Today the Senate holds a hearing on the nomination of Dr Nancy Beck to chair the Consumer Product Safety Commission (CPSC). I doubt you spend much time thinking about the CPSC, but the little-known agency plays a crucial role in ensuring that the products in our homes are safe. And when things go wrong, that’s when you do hear about it—from lunchboxes contaminated with lead, to faulty jogging strollers that have injured children, to crib recalls due to infant deaths.
The Trump administration has already made harmful picks for commissioners at the CPSC, and under this administration’s tenure, the agency has had the lowest number of child product recalls in more than a decade. Nancy Beck is more bad news. For the full scoop on the risks to public health imposed by Beck’s problematic and conflicted history of interfering in science, see my colleague Genna Reed’s posts here and here.
Yesterday, at a Senate briefing hosted by Senator Richard Blumenthal and Senator Tom Udall, I spoke alongside advocates and parents who told powerful stories about lost loved ones and the dangers of having someone like Nancy Beck in charge at the CPSC. You can watch the full recording of the event here, and my comments are below. Finally, please contact your Senators and tell them that Nancy Beck is a dangerous choice for the CPSC.
“I join you today as a scientist who has studied environmental threats for more than a decade and I can say with certainty that Dr. Nancy Beck is a bad choice to chair the Consumer Product Safety Commission. Her fringe scientific views and alarming record on public health make her wholly unqualified for the job.
While Dr Beck is a scientist, we need only take a brief look at her history to see clearly that her views are anything but mainstream science, and her actions anything but responsible. Instead, she has an extensive record of challenging scientific conclusions at every turn and interfering in science-based policymaking.
- While at the American Chemistry Council, Beck has consistently challenged the weight of the evidence demonstrating harm of chemicals, straying far from the conclusions of the broader scientific community in assessing dose-response models at low doses. By undermining these models, Beck undermines public health, opening the door to industry’s arguments that toxic chemicals aren’t all that bad—or that the science isn’t clear, even when it is.
- At the White House Office of Management and Budget, Beck’s team made direct, substantive edits to scientific research that falsely inflated uncertainty, and in several research papers even directly cut out scientists’ mention of potential human health harms. This demonstrates Beck’s fine-tuned ability to cast unwarranted doubt on science by picking it apart sentence by sentence, and second, her willingness to do so while working as a political official at a political agency.
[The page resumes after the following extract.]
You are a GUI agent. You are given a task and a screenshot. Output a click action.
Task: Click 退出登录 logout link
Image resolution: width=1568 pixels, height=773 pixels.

- At the Environmental Protection Agency, Beck has tried to limit how many uses of a chemical the EPA should consider when evaluating its harm to human health. In so doing, Beck abandoned EPA’s obligation to consider the many ways that people can be and are harmed by chemicals in consumer products.
- At the White House National Economic Council, where she’s currently detailed, Beck was likely responsible for rewriting an EPA evaluation on the dangerous chemical, TCE, to downplay its link to fetal heart defects.
I’m not alone in assessing Dr Beck’s views as fringe. Scientific and legal authorities have made clear that her views and work are too extreme to be implemented. In 2006, the National Academy of Sciences issued a public rebuke of Beck’s effort to alter the EPA’s assessment process, calling it “oversimplified” and “fundamentally flawed.” Three years later, a House oversight committee slammed Beck in a 2009 report, outlining her direct interference with science while at OMB. And the 9th Circuit Court of Appeals shot down her proposed changes, too. Throughout her career at OMB and at EPA, Beck’s scientific colleagues left a paper trail of dismay at Beck’s disregard for scientific independence.
Even looking only recently, it is clear that Beck’s work harms the public. Just this month, news broke that Beck worked to suppress guidance from CDC experts on COVID-19 from reaching the public. Days before the guidance was officially squashed, Beck gave false reassurance to a CDC official that the guidance would go public soon: “They need to be approved before they can move forward. WH principals are in touch with the task force so the task force should be aware of the status.” Turns out, the White House would not approve the document and make it public, despite clearance from CDC head Robert Redfield.
As a scientist, I’m concerned about the decisions Beck will make at the CPSC, but as a mom of two young children, I’m alarmed. At the CPSC, Beck will oversee science-based decisions that will affect your family and mine. She will have to make judgment calls about how safe a child stroller is, how many infant deaths is enough recall a crib, and how much lead is too much contamination for a child’s lunch box. How can I trust that she’ll choose to protect my children with her record of going against the science and failing to protect people time and time again? If her record is any indication of how she will act, we cannot trust her at all.”